[[ Data extract, beginning ]]

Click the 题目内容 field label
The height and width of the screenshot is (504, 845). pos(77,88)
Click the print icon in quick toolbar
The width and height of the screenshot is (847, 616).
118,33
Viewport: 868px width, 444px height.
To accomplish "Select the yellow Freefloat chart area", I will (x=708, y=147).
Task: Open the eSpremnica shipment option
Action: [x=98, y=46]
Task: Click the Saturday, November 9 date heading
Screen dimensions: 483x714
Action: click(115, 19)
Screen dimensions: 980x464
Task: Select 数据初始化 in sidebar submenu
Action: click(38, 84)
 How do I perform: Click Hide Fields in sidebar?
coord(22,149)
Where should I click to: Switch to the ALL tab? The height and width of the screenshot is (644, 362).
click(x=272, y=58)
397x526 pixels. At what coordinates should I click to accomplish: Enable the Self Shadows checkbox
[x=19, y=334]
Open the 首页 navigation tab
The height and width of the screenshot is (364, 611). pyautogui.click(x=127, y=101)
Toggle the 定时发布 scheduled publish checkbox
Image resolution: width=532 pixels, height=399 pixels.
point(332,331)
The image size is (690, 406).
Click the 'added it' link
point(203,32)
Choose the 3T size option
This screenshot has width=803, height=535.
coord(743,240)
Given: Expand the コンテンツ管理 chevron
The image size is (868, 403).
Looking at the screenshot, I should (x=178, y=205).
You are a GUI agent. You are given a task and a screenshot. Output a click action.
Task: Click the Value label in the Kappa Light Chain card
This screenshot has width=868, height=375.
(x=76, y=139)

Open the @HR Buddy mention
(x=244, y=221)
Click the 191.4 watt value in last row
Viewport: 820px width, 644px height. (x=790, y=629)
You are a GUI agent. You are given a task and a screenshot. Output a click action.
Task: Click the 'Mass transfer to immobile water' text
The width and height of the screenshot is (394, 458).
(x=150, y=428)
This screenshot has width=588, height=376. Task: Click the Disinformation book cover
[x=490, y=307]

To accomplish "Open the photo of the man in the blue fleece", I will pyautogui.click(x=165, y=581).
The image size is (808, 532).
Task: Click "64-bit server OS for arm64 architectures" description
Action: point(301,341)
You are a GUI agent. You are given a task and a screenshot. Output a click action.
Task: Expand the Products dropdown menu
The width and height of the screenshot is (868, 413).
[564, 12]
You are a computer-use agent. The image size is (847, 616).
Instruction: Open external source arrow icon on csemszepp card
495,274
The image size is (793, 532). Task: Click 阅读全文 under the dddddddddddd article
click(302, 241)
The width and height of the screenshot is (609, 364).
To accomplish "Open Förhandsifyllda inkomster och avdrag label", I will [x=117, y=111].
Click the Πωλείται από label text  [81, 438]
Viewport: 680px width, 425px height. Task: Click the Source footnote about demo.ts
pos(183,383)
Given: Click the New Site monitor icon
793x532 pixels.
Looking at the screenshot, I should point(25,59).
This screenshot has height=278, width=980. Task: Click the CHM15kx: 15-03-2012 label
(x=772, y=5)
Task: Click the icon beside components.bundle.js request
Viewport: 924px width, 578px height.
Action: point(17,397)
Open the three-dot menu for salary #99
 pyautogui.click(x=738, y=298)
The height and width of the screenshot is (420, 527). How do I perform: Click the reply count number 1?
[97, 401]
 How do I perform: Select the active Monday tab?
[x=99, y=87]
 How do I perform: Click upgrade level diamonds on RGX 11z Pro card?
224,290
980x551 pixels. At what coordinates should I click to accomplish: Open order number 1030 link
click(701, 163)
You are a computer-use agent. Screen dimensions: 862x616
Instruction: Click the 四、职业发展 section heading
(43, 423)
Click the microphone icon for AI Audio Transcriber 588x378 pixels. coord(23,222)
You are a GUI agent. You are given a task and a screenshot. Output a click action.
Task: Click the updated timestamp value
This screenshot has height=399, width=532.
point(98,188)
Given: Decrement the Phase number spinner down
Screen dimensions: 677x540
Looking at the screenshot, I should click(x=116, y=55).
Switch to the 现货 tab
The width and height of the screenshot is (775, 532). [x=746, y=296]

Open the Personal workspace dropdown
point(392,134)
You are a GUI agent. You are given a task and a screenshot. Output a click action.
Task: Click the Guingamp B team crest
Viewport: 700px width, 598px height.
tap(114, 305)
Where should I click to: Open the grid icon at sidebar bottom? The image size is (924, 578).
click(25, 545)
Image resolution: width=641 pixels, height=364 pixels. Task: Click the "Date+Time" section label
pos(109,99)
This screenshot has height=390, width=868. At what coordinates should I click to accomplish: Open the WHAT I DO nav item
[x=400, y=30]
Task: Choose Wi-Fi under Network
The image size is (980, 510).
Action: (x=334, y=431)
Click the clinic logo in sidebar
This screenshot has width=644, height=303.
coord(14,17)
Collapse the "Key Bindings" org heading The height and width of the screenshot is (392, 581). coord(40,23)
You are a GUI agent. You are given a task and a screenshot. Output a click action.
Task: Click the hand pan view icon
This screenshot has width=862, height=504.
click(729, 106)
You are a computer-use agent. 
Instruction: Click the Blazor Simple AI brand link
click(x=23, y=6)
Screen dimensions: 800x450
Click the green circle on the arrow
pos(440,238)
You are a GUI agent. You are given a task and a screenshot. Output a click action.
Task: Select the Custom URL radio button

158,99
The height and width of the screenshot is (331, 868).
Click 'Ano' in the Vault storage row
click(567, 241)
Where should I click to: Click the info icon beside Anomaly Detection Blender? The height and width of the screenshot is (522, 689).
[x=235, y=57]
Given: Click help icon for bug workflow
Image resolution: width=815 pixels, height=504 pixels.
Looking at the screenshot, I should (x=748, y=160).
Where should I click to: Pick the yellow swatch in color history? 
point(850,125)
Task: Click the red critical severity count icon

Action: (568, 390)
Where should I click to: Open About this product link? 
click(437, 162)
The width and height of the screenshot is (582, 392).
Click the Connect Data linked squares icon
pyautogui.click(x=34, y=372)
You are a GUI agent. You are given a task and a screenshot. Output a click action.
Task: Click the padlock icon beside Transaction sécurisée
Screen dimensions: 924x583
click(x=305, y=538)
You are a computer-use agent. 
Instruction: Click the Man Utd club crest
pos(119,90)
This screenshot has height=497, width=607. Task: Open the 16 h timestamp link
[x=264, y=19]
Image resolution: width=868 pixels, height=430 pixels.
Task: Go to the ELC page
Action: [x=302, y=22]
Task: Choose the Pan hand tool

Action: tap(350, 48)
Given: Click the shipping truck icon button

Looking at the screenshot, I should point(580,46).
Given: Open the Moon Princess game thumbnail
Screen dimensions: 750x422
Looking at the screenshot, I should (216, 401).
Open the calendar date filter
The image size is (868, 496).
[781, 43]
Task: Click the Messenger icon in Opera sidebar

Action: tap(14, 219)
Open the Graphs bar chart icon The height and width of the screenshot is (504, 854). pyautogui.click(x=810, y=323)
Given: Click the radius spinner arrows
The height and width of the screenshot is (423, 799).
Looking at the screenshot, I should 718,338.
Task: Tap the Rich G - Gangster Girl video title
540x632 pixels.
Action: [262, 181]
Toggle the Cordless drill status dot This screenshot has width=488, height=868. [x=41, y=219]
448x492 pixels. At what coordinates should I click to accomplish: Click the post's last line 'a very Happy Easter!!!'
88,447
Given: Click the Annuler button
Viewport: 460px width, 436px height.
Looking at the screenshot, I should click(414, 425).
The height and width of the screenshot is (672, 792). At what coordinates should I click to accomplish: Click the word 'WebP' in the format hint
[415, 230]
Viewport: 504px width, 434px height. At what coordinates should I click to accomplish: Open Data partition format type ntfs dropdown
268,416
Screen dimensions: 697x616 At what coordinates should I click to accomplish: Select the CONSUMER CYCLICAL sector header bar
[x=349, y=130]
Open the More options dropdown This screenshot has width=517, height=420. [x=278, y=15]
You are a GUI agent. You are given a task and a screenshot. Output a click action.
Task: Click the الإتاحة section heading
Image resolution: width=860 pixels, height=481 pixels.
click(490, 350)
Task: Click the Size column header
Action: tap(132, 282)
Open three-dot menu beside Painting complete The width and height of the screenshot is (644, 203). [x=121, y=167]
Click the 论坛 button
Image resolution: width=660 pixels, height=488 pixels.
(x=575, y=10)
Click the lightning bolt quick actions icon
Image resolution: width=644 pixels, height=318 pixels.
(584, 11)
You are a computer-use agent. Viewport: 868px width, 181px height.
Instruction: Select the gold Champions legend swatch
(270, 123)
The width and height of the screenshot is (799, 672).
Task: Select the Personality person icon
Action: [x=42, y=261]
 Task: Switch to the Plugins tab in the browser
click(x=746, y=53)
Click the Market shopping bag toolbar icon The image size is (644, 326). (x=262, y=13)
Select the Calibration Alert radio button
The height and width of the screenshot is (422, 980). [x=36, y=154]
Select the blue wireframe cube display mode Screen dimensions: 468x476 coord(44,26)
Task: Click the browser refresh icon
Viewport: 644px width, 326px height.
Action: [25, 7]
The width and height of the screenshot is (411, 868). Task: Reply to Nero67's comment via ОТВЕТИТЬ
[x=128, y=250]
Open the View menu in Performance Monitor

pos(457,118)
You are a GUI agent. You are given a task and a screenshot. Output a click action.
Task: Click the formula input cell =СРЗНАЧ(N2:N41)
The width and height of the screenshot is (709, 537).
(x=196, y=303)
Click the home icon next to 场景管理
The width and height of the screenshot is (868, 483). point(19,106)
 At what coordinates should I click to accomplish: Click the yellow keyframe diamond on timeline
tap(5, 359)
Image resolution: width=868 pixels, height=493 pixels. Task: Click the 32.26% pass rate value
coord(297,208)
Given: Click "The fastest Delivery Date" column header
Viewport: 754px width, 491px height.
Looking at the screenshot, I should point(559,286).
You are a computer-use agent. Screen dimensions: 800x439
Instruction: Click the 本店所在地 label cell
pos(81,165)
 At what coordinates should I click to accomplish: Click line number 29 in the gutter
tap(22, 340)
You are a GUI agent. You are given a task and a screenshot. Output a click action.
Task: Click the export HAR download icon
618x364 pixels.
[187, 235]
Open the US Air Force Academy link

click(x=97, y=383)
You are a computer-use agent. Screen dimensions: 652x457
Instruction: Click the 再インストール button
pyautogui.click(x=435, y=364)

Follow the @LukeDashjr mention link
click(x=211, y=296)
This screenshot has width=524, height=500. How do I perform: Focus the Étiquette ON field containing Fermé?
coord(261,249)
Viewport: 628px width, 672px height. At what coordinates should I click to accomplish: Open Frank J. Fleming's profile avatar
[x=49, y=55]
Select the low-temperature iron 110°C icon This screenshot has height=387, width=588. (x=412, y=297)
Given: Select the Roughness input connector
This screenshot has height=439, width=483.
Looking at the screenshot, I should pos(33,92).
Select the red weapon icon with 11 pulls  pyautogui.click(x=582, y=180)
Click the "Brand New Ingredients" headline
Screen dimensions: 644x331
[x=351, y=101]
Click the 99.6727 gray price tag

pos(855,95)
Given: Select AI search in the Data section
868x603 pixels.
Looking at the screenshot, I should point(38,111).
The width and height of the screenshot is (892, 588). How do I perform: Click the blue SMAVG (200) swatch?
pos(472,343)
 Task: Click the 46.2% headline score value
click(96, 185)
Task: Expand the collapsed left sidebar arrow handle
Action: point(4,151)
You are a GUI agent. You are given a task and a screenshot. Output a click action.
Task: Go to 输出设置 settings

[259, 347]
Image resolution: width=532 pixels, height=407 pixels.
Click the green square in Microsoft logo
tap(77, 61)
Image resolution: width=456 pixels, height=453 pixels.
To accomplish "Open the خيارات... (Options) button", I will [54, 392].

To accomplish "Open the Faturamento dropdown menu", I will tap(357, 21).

[[ Data extract, end ]]

#### [Exercise goal]
Set down, exactly as they stand above, the lines starting with the line with "Where should I click to: Click" and going on through the line with "Given: Open the Moon Princess game thumbnail", and no others.

#### [The completed task]
Where should I click to: Click the info icon beside Anomaly Detection Blender? The height and width of the screenshot is (522, 689).
[x=235, y=57]
Given: Click help icon for bug workflow
Image resolution: width=815 pixels, height=504 pixels.
Looking at the screenshot, I should (x=748, y=160).
Where should I click to: Pick the yellow swatch in color history? 
point(850,125)
Task: Click the red critical severity count icon

Action: (568, 390)
Where should I click to: Open About this product link? 
click(437, 162)
The width and height of the screenshot is (582, 392).
Click the Connect Data linked squares icon
pyautogui.click(x=34, y=372)
You are a GUI agent. You are given a task and a screenshot. Output a click action.
Task: Click the padlock icon beside Transaction sécurisée
Screen dimensions: 924x583
click(x=305, y=538)
You are a computer-use agent. 
Instruction: Click the Man Utd club crest
pos(119,90)
This screenshot has height=497, width=607. Task: Open the 16 h timestamp link
[x=264, y=19]
Image resolution: width=868 pixels, height=430 pixels.
Task: Go to the ELC page
Action: [x=302, y=22]
Task: Choose the Pan hand tool

Action: tap(350, 48)
Given: Click the shipping truck icon button

Looking at the screenshot, I should point(580,46).
Given: Open the Moon Princess game thumbnail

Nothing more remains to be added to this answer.